I still (as usual) have to wrestle a bit with sphinx speaking riddles, and
waiting for the current providers release to unblock "pip constraints" and
some small dev dependencies setup.

The PR - it's - of course - huge (and it's hard to make it smaller - but a
lot of it is just moving files) - and I tried to be as detailed as possible
with describing what's in in the description (in short, a lot of small
things that had to be fixed).
This is **still** not the final setup - and we will all continue iterating
on it over the next weeks and months - even after we release Airflow 3.

There are still some TODOs and improvements to be done - and I described
also what is NOT yet done in the PR yet and deferred for later - I prefer
to solve any teething problems this week (assuming that we will merge it
early this week) and iterate on some of the other things later.

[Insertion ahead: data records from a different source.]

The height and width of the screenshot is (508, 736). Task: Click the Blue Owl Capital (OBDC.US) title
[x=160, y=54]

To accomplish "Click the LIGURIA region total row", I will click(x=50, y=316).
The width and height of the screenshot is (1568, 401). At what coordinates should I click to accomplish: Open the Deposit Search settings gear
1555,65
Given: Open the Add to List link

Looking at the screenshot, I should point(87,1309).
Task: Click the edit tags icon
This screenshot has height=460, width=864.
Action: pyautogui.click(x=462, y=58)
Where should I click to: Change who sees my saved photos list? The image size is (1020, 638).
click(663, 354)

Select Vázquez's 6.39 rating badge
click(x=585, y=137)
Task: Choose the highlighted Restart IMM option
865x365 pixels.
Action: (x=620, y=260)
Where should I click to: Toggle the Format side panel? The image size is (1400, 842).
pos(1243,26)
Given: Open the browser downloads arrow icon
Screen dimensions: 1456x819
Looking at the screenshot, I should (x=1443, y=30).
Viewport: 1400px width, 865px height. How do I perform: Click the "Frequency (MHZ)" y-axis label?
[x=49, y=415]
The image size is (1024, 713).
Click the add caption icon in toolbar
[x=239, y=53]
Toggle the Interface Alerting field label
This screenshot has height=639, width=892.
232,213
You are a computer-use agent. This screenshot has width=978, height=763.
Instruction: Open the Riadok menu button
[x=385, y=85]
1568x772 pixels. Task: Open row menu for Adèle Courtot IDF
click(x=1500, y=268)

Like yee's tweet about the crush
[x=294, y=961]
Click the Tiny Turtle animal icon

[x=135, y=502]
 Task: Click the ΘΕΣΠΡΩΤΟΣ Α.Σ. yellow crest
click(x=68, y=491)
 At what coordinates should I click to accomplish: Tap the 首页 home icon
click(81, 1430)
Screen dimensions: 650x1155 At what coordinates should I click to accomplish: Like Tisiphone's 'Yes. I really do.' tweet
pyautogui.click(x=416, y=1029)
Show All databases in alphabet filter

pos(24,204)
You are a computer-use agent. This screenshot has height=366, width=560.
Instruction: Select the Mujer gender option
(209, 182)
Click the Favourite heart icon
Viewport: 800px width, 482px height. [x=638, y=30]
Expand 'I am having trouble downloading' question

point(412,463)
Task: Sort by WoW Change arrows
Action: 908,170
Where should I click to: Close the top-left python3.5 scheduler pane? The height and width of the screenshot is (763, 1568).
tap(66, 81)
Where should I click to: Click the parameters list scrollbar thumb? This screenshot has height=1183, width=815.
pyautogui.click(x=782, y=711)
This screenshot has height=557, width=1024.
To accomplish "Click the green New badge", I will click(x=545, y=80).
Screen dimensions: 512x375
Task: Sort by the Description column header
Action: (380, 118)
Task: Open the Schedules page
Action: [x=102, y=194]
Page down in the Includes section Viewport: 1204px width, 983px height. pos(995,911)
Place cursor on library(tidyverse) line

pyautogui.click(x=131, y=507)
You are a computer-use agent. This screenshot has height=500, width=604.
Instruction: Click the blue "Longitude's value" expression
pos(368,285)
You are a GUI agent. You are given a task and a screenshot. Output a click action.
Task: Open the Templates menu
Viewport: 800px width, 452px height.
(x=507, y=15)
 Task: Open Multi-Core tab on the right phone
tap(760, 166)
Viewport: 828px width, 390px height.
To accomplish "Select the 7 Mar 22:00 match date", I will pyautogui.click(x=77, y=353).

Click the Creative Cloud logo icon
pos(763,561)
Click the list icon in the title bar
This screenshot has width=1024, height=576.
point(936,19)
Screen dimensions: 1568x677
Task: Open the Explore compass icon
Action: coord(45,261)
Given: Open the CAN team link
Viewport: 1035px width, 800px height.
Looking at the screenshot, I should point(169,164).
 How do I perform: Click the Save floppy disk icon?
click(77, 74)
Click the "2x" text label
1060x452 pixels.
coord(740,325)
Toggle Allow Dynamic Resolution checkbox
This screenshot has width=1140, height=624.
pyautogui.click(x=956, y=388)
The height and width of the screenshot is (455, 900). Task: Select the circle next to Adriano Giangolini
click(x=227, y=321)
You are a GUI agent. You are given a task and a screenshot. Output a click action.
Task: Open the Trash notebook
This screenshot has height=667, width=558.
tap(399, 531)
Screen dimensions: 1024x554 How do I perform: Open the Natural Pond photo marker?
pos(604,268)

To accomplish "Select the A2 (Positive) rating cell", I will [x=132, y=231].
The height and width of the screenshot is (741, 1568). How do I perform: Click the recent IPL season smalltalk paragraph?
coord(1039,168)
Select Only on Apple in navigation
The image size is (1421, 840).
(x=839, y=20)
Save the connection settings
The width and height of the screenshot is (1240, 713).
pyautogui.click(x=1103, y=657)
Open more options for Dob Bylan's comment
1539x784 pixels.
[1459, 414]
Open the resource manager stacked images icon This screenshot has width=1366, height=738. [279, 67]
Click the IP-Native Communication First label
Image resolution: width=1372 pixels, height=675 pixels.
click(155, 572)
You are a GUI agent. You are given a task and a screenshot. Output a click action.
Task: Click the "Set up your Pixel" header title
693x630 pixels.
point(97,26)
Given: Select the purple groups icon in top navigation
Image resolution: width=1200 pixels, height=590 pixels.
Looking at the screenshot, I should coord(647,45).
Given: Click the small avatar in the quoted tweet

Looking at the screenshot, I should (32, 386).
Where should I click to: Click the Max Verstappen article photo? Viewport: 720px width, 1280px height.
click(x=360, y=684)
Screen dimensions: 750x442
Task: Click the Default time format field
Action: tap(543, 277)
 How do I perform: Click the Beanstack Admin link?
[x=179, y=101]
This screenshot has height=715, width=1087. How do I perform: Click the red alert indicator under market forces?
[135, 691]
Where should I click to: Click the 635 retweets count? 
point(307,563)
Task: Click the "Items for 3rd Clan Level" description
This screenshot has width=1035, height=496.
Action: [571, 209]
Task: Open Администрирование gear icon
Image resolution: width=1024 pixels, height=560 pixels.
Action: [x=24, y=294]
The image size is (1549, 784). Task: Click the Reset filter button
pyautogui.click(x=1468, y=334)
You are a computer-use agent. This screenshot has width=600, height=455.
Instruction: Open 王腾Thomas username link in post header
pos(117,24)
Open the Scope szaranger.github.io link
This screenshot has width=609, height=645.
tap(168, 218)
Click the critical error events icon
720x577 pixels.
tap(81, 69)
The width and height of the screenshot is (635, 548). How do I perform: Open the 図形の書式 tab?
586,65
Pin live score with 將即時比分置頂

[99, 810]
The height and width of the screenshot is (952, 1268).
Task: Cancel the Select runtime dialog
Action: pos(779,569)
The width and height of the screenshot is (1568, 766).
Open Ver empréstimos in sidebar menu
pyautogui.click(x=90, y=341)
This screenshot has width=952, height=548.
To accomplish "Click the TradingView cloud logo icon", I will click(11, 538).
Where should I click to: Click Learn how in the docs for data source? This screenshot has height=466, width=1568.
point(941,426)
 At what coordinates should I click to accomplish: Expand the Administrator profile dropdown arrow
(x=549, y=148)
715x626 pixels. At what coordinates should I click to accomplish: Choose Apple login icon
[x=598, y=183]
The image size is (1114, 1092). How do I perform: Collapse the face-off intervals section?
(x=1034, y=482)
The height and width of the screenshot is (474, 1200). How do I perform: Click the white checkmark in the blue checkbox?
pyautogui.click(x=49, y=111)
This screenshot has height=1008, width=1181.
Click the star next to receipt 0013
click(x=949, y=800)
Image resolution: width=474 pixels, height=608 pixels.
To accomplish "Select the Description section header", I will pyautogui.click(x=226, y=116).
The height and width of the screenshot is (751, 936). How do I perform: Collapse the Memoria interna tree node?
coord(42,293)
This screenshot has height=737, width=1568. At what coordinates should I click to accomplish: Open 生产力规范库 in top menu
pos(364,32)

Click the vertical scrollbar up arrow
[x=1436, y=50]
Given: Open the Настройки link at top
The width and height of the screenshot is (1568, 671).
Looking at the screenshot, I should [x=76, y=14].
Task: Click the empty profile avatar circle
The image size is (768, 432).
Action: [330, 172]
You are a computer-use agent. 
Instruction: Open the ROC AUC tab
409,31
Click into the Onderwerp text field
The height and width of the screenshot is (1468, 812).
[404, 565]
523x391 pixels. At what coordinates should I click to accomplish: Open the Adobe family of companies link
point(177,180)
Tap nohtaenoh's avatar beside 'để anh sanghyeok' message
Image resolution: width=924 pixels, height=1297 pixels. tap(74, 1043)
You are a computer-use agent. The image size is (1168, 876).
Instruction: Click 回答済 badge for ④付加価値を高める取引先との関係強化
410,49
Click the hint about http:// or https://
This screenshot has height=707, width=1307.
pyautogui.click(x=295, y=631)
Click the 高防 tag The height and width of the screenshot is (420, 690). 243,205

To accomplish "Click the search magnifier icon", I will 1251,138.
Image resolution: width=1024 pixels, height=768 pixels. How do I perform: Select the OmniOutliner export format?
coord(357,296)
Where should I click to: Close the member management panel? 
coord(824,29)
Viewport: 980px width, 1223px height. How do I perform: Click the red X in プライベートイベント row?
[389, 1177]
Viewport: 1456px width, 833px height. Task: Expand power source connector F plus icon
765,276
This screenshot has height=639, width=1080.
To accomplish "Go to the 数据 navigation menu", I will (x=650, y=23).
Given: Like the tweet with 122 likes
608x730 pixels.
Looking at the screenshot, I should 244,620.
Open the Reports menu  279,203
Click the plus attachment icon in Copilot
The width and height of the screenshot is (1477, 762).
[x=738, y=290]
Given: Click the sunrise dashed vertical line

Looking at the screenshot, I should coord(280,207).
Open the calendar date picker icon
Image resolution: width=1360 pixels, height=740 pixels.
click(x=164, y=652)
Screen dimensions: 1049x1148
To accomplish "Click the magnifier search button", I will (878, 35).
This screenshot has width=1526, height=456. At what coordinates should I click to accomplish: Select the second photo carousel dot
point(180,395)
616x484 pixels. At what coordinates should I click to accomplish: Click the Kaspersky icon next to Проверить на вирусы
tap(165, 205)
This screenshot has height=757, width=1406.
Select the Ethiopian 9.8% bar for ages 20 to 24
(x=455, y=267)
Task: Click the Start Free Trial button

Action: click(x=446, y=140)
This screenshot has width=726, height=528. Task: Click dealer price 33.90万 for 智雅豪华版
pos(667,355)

For example I hope I will be able to make "doc" generation much easier even
before we will have to make some of the airflow 3 documentation updates and
few other things that might make it easier to run testing locally
(eventually I want to push down vast majority of the tests to be both
runnable in CI (for reproducibility) and in local venv, so that you will
not need breeze CI image as often as before - but that requires switching
to `uv.lock` mechanism (this is coming right after hopefully).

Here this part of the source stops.